Extreme drought events across the U.S. in recent years have led to large societal impacts and lower agricultural productivity. Though drought is often thought of as being a slowly developing climate phenomenon that takes many months to reach its full intensity, recent events across the central U.S. have shown that its onset can be very rapid if extreme weather anomalies remain over the same area for periods as short as a few weeks. These flash droughts can impact agriculture more severely than a slower developing but longer lasting drought because there is less time to prepare for its adverse effects when it develops so quickly. Drought early warning during these rapidly evolving situations, however, is difficult to obtain using existing operational drought forecasting products that tend to focus on seasonal time scales and are only updated at monthly intervals. Because the satellite-derived Evaporative Stress Index (ESI) responds quickly to increasing moisture stress, its inclusion in the drought analysis and forecasting process may improve the accuracy of drought predictions.

A severe flash drought event occurred across the Northern Plains in 2016, affecting farmers and ranchers in South Dakota, Wyoming, Montana, and Nebraska. Through a NOAA-SARP funded project as well as support of the National Integrated Drought Information System (NIDIS), we conducted a probabilistic random sample survey of agricultural stakeholders who experienced the drought event. The sampling frame included respondents who experienced a range of drought severities in 2016, from those who experienced only abnormal dryness (D0, according to the U.S. Drought Monitor) to those who experienced extreme drought (D3). Through the survey, we gathered information about farmers’ perceptions of the drought’s severity and timing of impacts. We also gathered information about practices farmers used to manage drought risk and their use of climate or drought monitoring information to make decisions during drought.

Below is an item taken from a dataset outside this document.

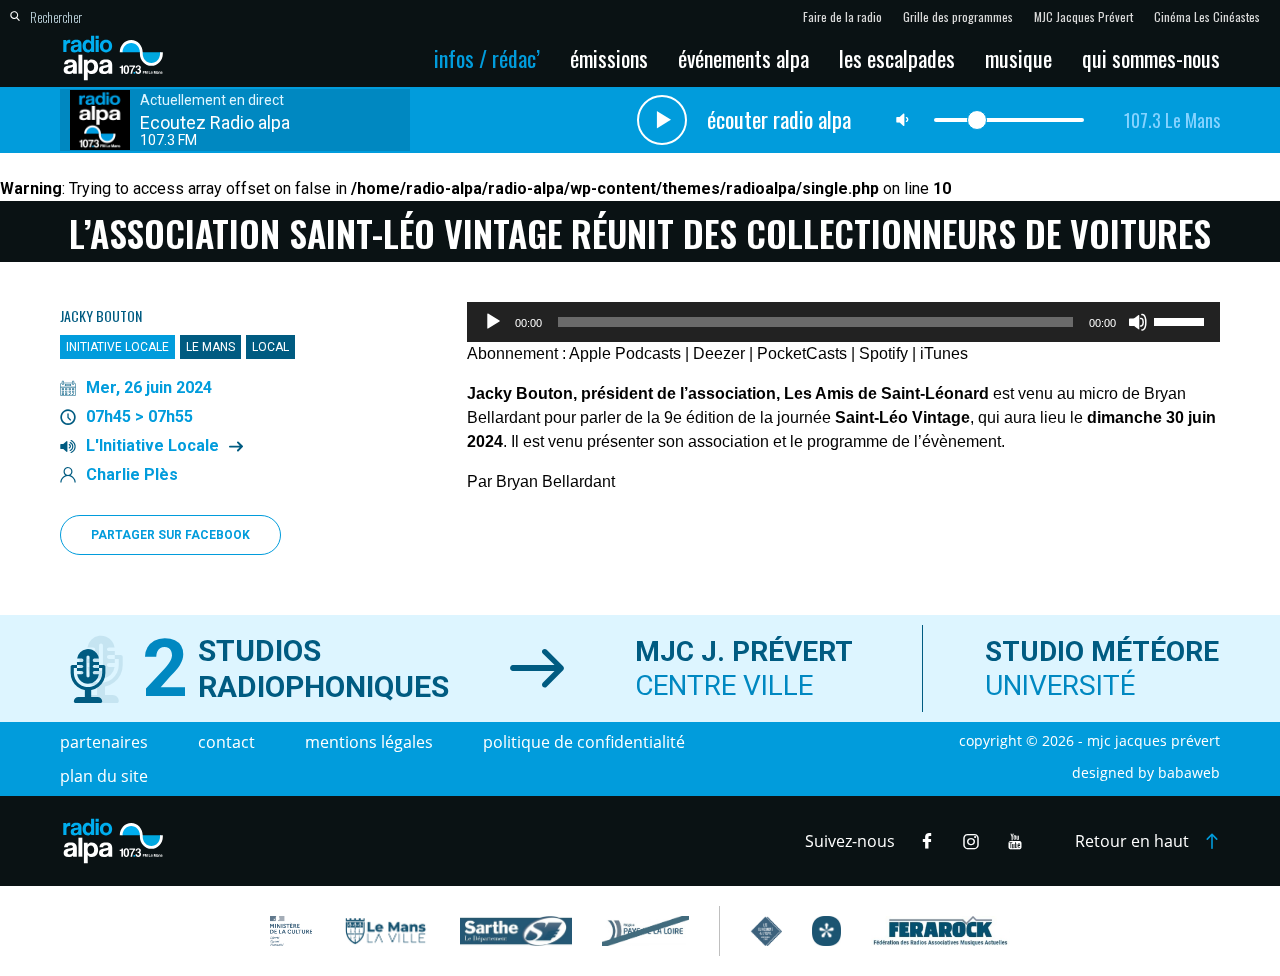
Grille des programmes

Survey data was spatially compared with the ESI, which depicts standardized anomalies in evapotranspiration, weekly changes in the ESI anomalies, and a new drought metric known as the Rapid Change Index (RCI) that encapsulates the anomalous rate of moisture stress change during the full duration of a rapid change event. Resulting maps will show where farmer perceptions and remote sensing data align, and correlations between rapid change in drought severity and farmers risk management actions and impacts of drought. Findings will inform discussion of the opportunities to link environmental observations with social and economic data to generate information and provide insights to improve assessments of food security challenges and enhance agricultural practices.